Le fait que le président en soit aussi le commandant en chef et d'une importance secondaire et cela justement et tout particulièrement le 14 juillet. Si quelque chose est en France non-militaire et non-militariste, alors c'est justement ce défilé-là. D'ailleurs, il ne se déroule pas devant la tribune présidentielle, encore moins sous celle-ci, mais tout au long d'un itinéraire long d'un kilomètre devant le peuple, qui vient spontanément. La disponibilité de l'armée en tant que force défensive qui en fait la démonstration se rapporte à un événement d'il y a 250 ans, lorsque les soldats français avaient défendu la république de l'agression de la coalition des pays qui en l'occupant voulaient renverser son ordre social et étaient des monarchies autocratiques. Les forces françaises étaient alors plus de la milice improvisée qu'une armée, les sacrifices étaient immenses, telles qu'elles étaient elles n'ont pas réussi à se défendre du typhus – c'était une armée de fiévreux – mais elles ont bel et bien défendu la république, à Valmy en 1792.
Non moins symboliquement républicain est tout autant le défilé incluant la Bastille et l'Arc de Triomphe. En 1789 les citoyens ont pris cette forteresse militaire, le bastion, ce qui mena à la victoire de la révolution.

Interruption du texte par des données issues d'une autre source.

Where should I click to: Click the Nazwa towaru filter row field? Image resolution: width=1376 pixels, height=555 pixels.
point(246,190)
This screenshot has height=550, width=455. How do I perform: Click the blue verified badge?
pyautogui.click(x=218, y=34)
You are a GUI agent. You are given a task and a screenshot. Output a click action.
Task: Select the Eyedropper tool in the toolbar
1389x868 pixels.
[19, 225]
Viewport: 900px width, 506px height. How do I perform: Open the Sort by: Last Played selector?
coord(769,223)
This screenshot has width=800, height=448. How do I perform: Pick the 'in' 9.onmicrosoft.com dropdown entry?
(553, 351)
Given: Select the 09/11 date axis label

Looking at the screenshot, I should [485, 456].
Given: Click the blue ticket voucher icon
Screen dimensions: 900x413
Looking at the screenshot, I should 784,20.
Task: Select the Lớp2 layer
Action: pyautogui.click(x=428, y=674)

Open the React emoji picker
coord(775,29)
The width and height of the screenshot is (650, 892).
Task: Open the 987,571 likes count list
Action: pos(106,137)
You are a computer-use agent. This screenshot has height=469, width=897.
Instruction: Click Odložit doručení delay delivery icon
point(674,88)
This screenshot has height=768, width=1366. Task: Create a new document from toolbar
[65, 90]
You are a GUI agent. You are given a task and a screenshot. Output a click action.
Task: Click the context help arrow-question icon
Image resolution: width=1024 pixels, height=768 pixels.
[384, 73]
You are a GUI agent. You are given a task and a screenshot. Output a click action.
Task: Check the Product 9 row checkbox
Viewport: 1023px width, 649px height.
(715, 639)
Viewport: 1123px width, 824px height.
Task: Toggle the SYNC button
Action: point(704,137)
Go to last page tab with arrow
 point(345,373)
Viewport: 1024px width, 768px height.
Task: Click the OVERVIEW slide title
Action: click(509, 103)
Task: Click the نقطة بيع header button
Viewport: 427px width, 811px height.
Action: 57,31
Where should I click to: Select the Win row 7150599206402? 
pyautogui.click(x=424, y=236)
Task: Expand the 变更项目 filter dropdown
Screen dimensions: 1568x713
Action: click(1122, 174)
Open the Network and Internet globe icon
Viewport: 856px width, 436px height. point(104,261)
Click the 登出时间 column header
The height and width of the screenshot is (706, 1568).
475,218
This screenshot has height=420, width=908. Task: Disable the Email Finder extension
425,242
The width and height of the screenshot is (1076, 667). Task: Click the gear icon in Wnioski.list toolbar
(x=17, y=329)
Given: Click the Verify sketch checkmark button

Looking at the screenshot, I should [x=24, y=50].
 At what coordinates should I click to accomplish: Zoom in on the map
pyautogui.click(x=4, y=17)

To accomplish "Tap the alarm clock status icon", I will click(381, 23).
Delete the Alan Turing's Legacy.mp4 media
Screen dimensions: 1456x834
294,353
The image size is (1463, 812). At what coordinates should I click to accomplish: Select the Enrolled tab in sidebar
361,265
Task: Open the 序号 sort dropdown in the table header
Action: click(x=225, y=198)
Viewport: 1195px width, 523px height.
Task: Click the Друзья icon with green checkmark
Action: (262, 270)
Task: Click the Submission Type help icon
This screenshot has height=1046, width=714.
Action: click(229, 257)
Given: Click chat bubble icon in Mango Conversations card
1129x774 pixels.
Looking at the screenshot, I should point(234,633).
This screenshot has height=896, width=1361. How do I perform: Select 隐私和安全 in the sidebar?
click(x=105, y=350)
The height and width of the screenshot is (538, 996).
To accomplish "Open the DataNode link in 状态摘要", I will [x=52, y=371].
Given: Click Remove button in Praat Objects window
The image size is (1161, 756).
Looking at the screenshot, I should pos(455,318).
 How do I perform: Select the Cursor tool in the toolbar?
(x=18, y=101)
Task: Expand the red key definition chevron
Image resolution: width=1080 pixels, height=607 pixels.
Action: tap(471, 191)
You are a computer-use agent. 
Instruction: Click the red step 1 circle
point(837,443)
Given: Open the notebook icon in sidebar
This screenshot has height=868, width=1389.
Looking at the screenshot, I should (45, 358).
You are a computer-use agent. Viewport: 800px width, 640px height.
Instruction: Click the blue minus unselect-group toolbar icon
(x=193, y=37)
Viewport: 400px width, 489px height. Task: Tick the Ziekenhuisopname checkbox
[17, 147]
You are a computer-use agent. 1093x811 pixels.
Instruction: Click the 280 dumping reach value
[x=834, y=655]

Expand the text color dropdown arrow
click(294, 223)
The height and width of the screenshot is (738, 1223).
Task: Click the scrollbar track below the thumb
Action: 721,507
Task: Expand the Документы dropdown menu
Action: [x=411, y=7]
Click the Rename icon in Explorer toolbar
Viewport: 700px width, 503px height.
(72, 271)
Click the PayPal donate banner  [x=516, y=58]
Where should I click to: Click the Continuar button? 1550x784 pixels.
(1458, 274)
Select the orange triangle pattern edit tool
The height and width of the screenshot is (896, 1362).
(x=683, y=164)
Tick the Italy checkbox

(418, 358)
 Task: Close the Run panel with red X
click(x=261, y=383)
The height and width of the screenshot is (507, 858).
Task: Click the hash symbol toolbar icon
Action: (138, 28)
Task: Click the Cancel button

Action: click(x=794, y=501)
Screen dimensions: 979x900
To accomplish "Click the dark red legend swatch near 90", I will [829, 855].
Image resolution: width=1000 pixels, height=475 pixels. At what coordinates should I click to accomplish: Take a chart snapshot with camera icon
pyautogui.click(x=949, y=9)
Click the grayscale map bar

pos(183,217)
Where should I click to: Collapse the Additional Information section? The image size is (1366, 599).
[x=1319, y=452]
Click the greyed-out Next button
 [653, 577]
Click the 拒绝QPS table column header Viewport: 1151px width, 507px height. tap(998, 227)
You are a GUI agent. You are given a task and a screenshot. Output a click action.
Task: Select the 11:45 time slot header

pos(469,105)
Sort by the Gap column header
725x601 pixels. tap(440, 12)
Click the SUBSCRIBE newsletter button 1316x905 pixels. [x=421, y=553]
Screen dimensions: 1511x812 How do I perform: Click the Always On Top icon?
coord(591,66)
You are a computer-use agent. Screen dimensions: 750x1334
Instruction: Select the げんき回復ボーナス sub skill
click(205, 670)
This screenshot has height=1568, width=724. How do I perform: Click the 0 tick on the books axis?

Il a de suite été transformé en prison pour ses opposants, puis détruit. Face au président français, qui qu'il soit, et peu importent ses orientations politiques, l'armée reste dans son rôle. Le général Charles de Gaulle, lorsqu'il fut élu président en 1959 avait comme point crucial de son programme de reconnaître l'indépendance de l'Algérie, ce qu'il réalisa, mais à failli le payer de sa vie dans l'attentat mis sur pied par un groupe de généraux-militaristes. Ceux-là ont été arrêtés par leurs collègues généraux républicains et emmenés dans la prison militaire de haute sécurité pas loin de la petite ville Tulle dans la France profonde.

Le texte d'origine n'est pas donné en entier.